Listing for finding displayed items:

begin

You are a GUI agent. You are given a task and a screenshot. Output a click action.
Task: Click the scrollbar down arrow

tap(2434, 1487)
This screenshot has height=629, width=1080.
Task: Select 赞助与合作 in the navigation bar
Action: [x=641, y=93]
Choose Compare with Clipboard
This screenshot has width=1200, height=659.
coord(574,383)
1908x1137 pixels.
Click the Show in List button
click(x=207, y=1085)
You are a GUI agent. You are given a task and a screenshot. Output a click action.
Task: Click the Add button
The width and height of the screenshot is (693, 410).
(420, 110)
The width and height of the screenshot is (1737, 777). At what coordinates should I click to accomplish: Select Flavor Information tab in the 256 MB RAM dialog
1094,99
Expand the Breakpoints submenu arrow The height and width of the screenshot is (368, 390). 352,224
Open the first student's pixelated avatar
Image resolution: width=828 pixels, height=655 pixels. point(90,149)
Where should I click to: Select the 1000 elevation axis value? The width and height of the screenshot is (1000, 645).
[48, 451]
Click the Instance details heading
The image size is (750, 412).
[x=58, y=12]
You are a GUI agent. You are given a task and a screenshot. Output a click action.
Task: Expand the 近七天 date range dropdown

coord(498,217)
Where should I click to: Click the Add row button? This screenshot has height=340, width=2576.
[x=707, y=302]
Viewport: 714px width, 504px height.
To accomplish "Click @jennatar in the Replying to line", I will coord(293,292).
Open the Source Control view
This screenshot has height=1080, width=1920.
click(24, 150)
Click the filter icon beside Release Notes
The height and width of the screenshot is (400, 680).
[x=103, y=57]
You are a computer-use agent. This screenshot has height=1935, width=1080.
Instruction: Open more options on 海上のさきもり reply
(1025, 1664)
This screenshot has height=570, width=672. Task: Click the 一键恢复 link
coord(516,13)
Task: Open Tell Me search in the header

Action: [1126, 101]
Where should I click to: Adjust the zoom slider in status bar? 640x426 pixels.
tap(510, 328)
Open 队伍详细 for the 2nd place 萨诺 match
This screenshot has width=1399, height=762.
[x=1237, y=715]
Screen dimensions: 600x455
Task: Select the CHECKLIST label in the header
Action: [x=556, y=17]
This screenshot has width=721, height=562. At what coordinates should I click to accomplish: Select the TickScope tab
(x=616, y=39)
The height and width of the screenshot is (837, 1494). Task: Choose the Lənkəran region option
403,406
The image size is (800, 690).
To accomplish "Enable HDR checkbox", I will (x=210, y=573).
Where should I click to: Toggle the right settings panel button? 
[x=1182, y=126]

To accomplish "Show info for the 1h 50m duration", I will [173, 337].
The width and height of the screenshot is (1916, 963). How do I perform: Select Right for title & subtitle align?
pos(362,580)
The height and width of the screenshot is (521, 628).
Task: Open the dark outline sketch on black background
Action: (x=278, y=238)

end

Written request: Which lines in the listing above contain the word "button"? Pull out each one in full.

The result:
Click the Show in List button
Task: Click the Add button
Where should I click to: Click the Add row button? This screenshot has height=340, width=2576.
Where should I click to: Toggle the right settings panel button? 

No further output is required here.